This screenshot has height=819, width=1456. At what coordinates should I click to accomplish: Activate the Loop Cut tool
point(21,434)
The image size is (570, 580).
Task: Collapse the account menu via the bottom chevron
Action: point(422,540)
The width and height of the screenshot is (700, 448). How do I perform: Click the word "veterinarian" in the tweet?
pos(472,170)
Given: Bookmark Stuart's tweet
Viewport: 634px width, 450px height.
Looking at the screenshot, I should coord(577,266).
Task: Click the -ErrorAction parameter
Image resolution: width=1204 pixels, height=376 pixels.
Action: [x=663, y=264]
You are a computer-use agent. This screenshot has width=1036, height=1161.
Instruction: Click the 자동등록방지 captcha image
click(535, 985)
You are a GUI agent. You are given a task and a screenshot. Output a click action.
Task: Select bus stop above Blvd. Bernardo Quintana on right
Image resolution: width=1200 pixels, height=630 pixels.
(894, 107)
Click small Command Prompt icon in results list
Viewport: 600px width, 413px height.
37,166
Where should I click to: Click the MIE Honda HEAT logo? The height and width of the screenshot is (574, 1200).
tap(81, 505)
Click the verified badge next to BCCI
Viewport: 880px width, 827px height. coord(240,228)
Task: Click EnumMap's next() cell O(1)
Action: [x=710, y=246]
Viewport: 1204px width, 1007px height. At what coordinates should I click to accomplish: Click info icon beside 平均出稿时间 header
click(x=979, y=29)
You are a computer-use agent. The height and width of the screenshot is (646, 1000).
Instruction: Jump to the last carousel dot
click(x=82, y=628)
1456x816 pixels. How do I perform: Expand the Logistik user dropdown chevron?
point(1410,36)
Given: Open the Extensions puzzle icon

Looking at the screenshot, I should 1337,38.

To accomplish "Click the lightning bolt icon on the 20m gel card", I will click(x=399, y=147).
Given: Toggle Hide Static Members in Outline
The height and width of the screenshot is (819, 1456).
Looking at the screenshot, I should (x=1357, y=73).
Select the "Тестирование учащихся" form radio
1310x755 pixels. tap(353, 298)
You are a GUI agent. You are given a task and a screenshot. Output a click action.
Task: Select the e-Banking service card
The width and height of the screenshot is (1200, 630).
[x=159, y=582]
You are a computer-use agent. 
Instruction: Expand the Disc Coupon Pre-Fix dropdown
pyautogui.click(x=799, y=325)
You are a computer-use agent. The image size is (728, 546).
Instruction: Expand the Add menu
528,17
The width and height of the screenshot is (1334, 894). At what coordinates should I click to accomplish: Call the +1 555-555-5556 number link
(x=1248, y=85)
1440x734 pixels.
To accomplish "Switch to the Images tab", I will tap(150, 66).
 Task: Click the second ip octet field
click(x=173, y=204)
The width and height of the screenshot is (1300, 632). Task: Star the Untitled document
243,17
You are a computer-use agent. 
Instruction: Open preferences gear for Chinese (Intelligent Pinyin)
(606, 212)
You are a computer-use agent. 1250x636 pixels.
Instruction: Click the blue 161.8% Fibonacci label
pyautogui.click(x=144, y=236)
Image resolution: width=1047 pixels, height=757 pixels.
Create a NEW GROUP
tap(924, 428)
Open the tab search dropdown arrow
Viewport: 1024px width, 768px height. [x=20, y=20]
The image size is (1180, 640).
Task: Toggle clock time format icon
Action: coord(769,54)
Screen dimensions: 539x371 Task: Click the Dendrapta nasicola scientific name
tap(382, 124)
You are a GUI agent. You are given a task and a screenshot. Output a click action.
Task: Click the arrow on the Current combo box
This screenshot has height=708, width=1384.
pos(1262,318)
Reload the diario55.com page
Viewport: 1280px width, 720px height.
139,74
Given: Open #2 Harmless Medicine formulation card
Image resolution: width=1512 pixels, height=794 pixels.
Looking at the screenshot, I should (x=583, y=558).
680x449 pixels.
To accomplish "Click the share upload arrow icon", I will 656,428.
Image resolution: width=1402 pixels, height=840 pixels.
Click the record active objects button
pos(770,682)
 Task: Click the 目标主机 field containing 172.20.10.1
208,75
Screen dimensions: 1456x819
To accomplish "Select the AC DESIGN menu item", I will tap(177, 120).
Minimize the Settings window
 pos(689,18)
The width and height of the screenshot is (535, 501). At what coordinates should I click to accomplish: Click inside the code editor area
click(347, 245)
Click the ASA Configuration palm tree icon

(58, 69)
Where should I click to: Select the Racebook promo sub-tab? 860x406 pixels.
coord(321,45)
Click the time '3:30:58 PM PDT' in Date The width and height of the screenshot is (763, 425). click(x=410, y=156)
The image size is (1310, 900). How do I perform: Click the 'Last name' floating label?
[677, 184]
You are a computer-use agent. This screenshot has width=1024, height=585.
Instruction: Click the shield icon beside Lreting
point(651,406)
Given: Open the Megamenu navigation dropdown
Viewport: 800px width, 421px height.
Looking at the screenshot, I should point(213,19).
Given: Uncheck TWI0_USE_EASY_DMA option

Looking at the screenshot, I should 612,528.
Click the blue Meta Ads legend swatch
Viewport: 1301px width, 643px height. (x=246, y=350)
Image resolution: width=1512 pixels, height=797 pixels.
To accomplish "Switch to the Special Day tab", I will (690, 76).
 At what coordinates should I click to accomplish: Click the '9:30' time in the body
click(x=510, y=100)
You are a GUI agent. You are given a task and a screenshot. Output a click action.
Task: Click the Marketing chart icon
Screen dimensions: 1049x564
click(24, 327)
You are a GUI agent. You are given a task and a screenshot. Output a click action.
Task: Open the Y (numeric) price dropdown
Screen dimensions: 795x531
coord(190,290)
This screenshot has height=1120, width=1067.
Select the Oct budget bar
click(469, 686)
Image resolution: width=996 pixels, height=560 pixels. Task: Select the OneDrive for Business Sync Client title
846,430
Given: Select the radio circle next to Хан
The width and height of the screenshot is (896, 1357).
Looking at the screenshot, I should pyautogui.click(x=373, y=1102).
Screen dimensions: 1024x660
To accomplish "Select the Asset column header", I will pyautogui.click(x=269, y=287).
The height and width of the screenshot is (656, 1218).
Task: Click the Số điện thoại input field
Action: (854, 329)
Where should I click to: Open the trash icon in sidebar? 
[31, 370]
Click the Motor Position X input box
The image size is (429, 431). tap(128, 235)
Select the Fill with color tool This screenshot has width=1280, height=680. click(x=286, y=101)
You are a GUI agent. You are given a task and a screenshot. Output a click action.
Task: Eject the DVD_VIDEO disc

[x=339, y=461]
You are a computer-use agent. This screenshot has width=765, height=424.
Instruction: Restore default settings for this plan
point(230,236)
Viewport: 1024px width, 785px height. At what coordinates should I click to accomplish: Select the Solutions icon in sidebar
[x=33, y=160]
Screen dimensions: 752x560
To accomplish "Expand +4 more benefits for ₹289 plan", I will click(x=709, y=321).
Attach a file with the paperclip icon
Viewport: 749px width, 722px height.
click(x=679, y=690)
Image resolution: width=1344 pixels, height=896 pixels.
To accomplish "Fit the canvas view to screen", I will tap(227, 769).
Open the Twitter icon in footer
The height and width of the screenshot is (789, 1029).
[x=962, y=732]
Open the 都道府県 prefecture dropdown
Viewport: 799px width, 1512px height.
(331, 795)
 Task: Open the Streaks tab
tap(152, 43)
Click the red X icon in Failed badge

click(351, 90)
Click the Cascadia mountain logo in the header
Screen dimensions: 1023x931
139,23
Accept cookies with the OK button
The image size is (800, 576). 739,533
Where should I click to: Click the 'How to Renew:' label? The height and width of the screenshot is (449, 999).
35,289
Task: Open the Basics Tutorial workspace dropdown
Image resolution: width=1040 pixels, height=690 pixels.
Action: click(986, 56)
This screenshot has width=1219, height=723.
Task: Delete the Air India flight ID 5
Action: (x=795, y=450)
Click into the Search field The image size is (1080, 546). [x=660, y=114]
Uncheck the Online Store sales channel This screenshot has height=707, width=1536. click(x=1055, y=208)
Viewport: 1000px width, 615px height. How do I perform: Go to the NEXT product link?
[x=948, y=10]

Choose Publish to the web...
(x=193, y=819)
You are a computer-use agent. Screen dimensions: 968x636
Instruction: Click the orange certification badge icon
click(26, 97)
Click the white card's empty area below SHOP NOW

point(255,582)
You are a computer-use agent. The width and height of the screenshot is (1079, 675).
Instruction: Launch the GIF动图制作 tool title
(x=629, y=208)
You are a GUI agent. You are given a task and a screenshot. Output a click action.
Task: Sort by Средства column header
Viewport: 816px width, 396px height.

▶ **What is asked**
Please substitute "Directive" for "Instruction" in the records, starting with the line with "You are a computer-use agent. The image" and going on through the line with "pos(689,18)", and give only those lines with everything else unchanged.

▶ **Solution below**
You are a computer-use agent. The image size is (728, 546).
Directive: Expand the Add menu
528,17
The width and height of the screenshot is (1334, 894). At what coordinates should I click to accomplish: Call the +1 555-555-5556 number link
(x=1248, y=85)
1440x734 pixels.
To accomplish "Switch to the Images tab", I will tap(150, 66).
 Task: Click the second ip octet field
click(x=173, y=204)
The width and height of the screenshot is (1300, 632). Task: Star the Untitled document
243,17
You are a computer-use agent. 
Directive: Open preferences gear for Chinese (Intelligent Pinyin)
(606, 212)
You are a computer-use agent. 1250x636 pixels.
Directive: Click the blue 161.8% Fibonacci label
pyautogui.click(x=144, y=236)
Image resolution: width=1047 pixels, height=757 pixels.
Create a NEW GROUP
tap(924, 428)
Open the tab search dropdown arrow
Viewport: 1024px width, 768px height. [x=20, y=20]
The image size is (1180, 640).
Task: Toggle clock time format icon
Action: coord(769,54)
Screen dimensions: 539x371 Task: Click the Dendrapta nasicola scientific name
tap(382, 124)
You are a GUI agent. You are given a task and a screenshot. Output a click action.
Task: Click the arrow on the Current combo box
This screenshot has height=708, width=1384.
pos(1262,318)
Reload the diario55.com page
Viewport: 1280px width, 720px height.
139,74
Given: Open #2 Harmless Medicine formulation card
Image resolution: width=1512 pixels, height=794 pixels.
Looking at the screenshot, I should (x=583, y=558).
680x449 pixels.
To accomplish "Click the share upload arrow icon", I will 656,428.
Image resolution: width=1402 pixels, height=840 pixels.
Click the record active objects button
pos(770,682)
 Task: Click the 目标主机 field containing 172.20.10.1
208,75
Screen dimensions: 1456x819
To accomplish "Select the AC DESIGN menu item", I will tap(177, 120).
Minimize the Settings window
 pos(689,18)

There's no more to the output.